— Text —
● ● ●

Here is a good question from one of our readers: “Why is blood group O+ not a universal donor?”

It’s pretty easy to determine which blood types can donate to which other blood types, if you’re working in the field or if you’ve just had a (good) lecture on it. But if you’ve been away from transfusion medicine for a while, it can seem like Greek when you’re faced with it again.

The most important transfusion rule
The main point to remember when thinking about the appropriate blood type to transfuse is that the thing you’re most worried about is antigens on the surface of the donor red cells. The biggest danger is that you’ll put donor red cells into a patient who has antibodies against those donor red cells…and then the donor red cells will get busted open and bad things can happen.

We don’t worry too much about the opposite situation (donor antibodies attacking host red cells) for a number of reasons. One reason is that there are A and B antigens on cells other than red cells. Weird, right? So any donor anti-A or anti-B antibodies you infuse into the patient have lots of places to bind, which lessens the amount of binding to red cells. Another reason has to do with volume: the relatively small amount of antibodies in a unit of donor red blood cells is quickly diluted in the patient’s (much bigger) blood volume, minimizing the effect the antibodies would have on the patient’s red cells.

Another thing to remember
One other point to remember is that antibodies in the ABO system are present from birth (you don’t need to be exposed to type B red cells to make type B antibodies). You just make antibodies against whatever antigens you don’t have on your own red cells. I know, it’s weird, and it goes against what is taught about antibody formation. Just accept it for now! Maybe we can talk about it in another post.

Antibodies in the Rh system, however, are acquired, meaning that they develop in the typical way (after exposure to the antigen). This means that if you are Rh negative, you will not make anti-Rh antibodies unless you are exposed to Rh positive blood (usually through a transfusion or a pregnancy with an Rh positive fetus). Rh positive people, of course, won’t form anti-Rh antibodies.

Here’s how to find a safe blood type to transfuse
So how do we use this information to tell what blood types can be transfused into other blood types?

For the ABO system, look at the host blood type (A, B, AB or O). By deduction, figure out which ABO antibodies the host has. As you can see in the table above, the host will automatically have antibodies against whatever antigens are NOT present on the host red cells. You can’t give the host any donor blood that has antigens for those host antibodies to bind to. Put another way, you can only give that host donor blood that does NOT have red cell antigens corresponding to the host’s antibodies. That’s it!

For example, say a host has type A blood. That means the host has anti-B antibodies (automatically!). Which means that you can’t transfuse any red cells that have B antigens on their surface (this includes types B and AB). So type A or O donor blood would be fine for the type A host. Another example: if the host has type O blood, then the host automatically has both anti-A and anti-B antibodies, and you can’t transfuse any red cells that have A or B antigens (this includes types A, B, and AB). The only donor type that you can transfuse into a type O host is type O!

Universal donor
This brings us to the “universal donor” concept. Type O blood has neither A nor B antigens on the red cell surface. Which means that there is nothing for anti-A or anti-B antibodies to bind to…which means that you can safely put type O blood into any patient (A, B, AB, or O). There are no A or B antigens on type O blood, so there is nothing for host antibodies to bind to! That’s why type O is considered to be the universal donor. You can remember this by remembering that donor has an “O” in it (donOr).

● ● ●

— Excerpted data —
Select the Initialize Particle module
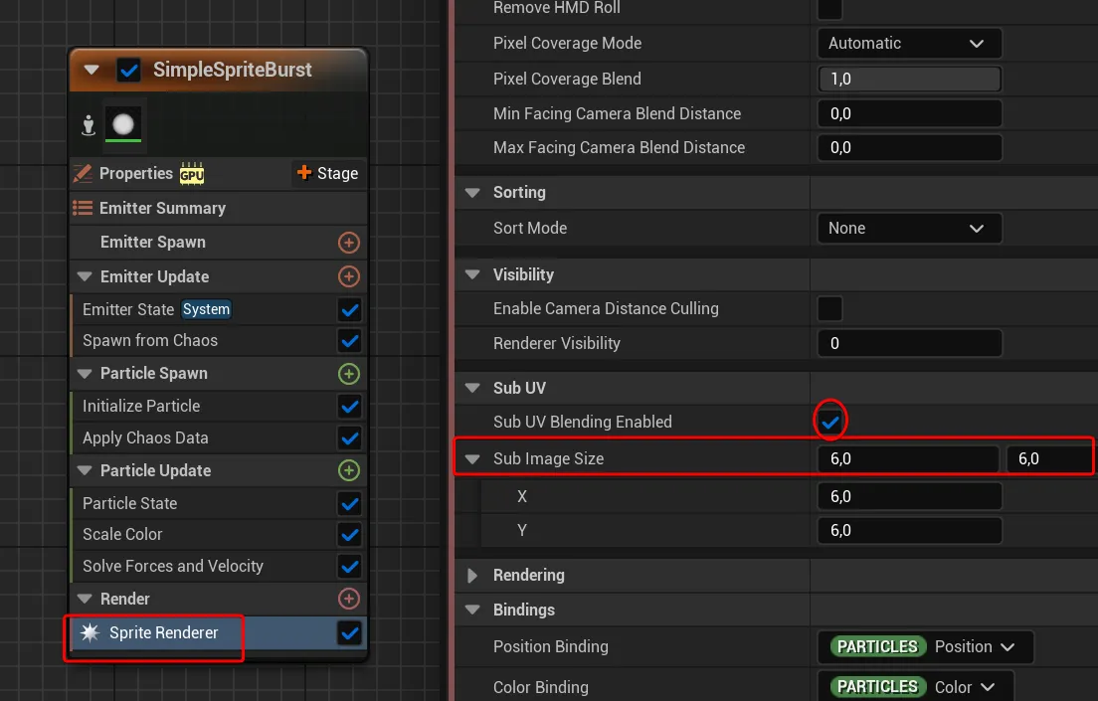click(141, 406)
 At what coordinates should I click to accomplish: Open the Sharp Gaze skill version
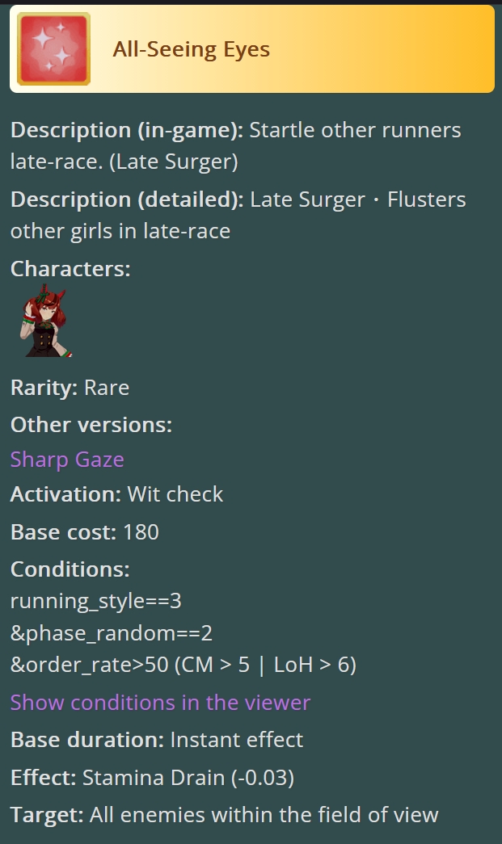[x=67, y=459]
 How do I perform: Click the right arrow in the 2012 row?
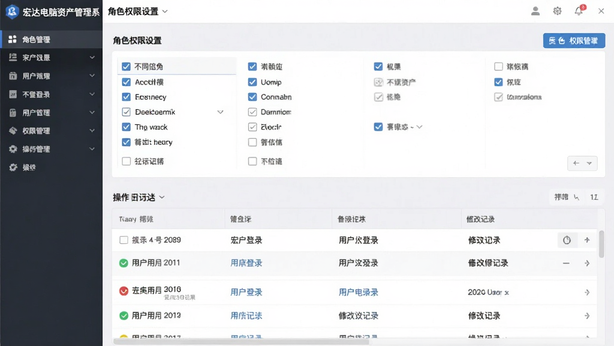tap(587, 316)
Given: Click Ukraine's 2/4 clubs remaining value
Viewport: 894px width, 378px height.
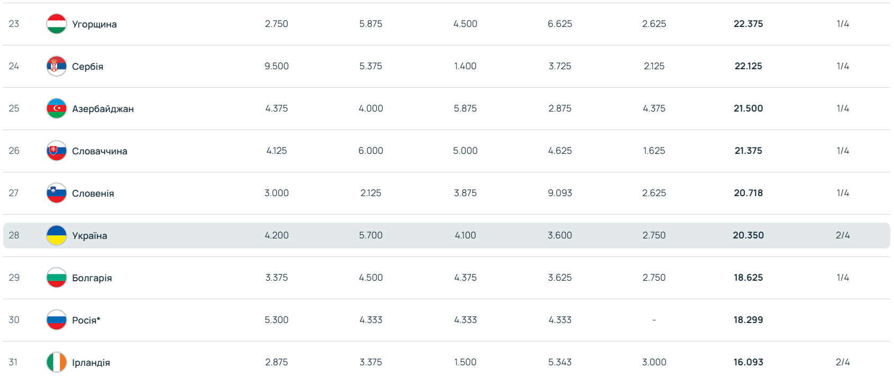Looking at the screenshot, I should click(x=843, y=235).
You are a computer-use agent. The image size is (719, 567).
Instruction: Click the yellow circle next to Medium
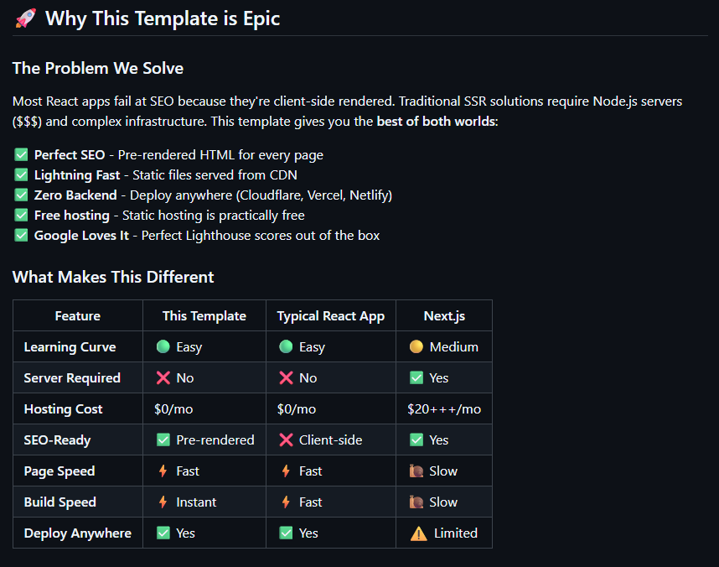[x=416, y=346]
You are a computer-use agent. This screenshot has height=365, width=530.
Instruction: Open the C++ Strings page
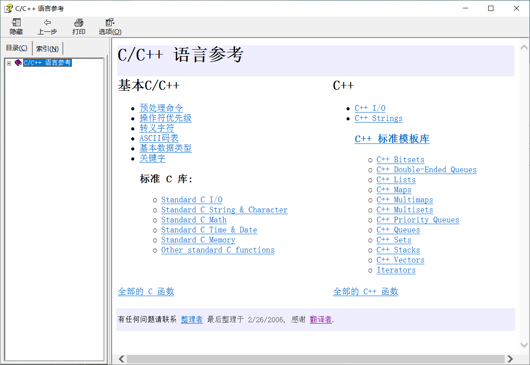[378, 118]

● ● ●

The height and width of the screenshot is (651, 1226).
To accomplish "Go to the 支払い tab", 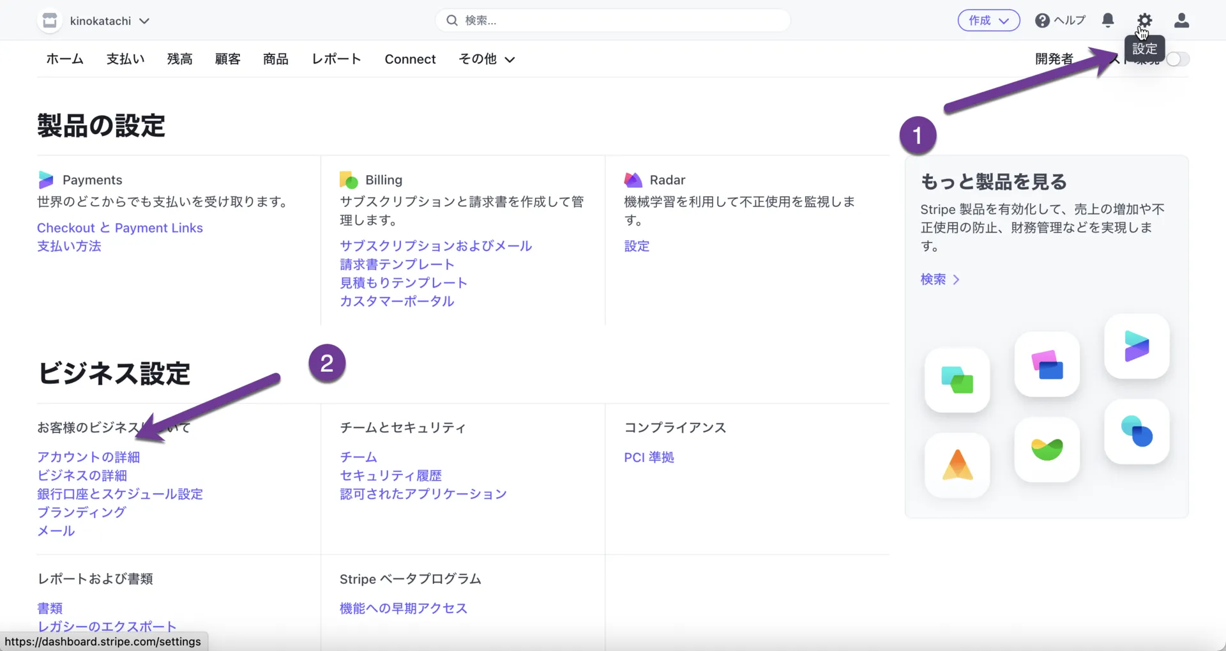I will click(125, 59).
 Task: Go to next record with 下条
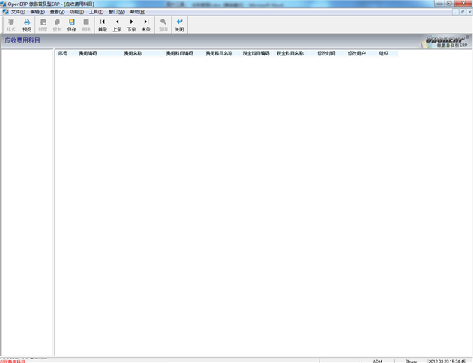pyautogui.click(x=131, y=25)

● ● ●

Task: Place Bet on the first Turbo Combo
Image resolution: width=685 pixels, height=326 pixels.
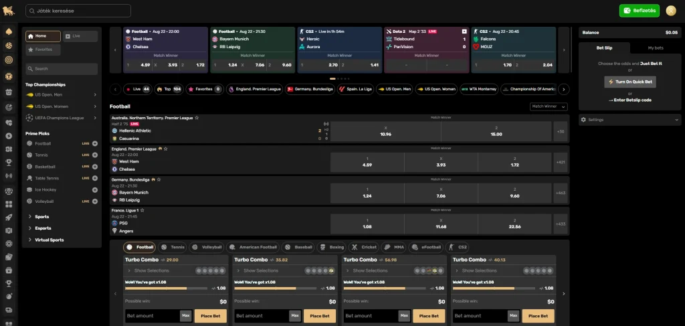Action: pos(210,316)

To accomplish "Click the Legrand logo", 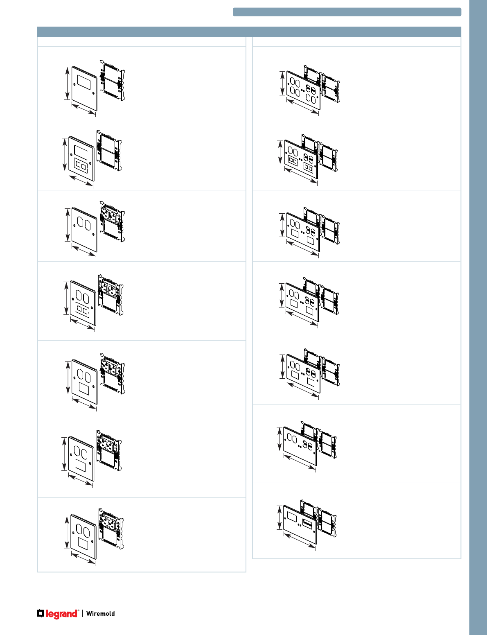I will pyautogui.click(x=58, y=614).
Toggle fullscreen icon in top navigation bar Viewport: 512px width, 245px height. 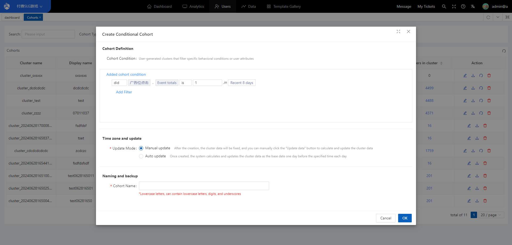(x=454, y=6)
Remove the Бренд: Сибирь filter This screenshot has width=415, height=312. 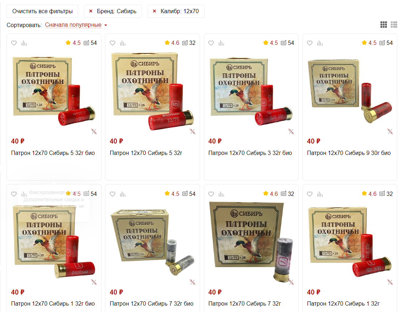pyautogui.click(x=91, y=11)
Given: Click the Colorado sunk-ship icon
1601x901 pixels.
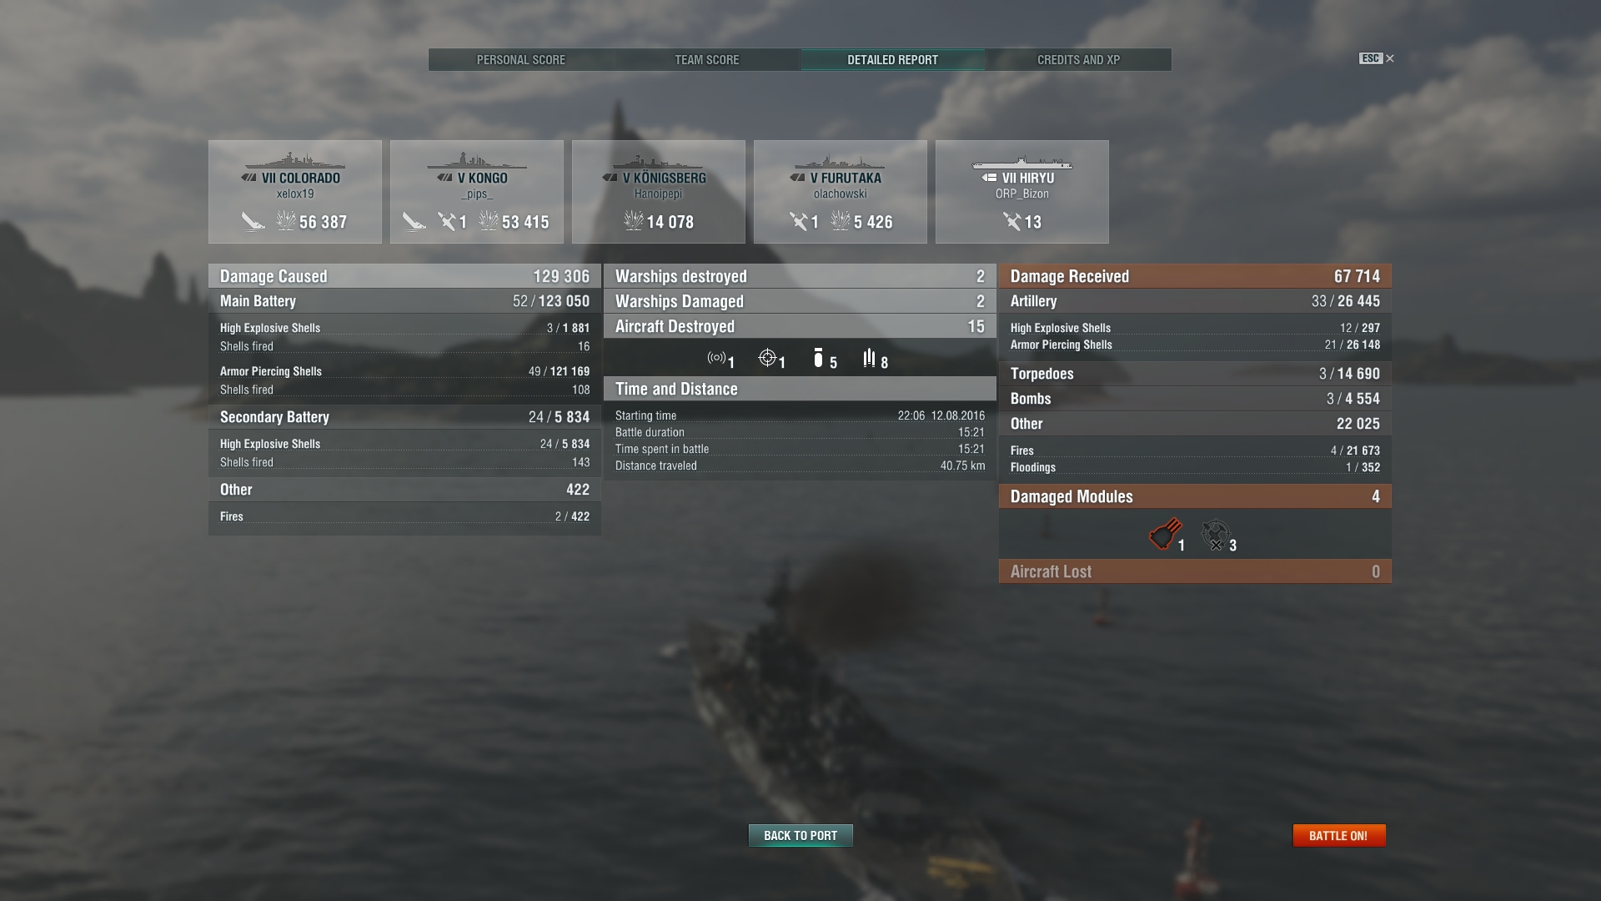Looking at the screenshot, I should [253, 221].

● ● ●

— Check your understanding —
1. In the blood transfusion text, which donor type is the only one that can be transfused into a type O host?
2. Rewrite the part of the blood transfusion text starting at "Antibodies in the Rh" and ending at "other blood types?", substituting "delivery" for "pregnancy".

— Task-by-task results —
1. Type O.

2.
Antibodies in the Rh system, however, are acquired, meaning that they develop in the typical way (after exposure to the antigen). This means that if you are Rh negative, you will not make anti-Rh antibodies unless you are exposed to Rh positive blood (usually through a transfusion or a delivery with an Rh positive fetus). Rh positive people, of course, won’t form anti-Rh antibodies.

Here’s how to find a safe blood type to transfuse
So how do we use this information to tell what blood types can be transfused into other blood types?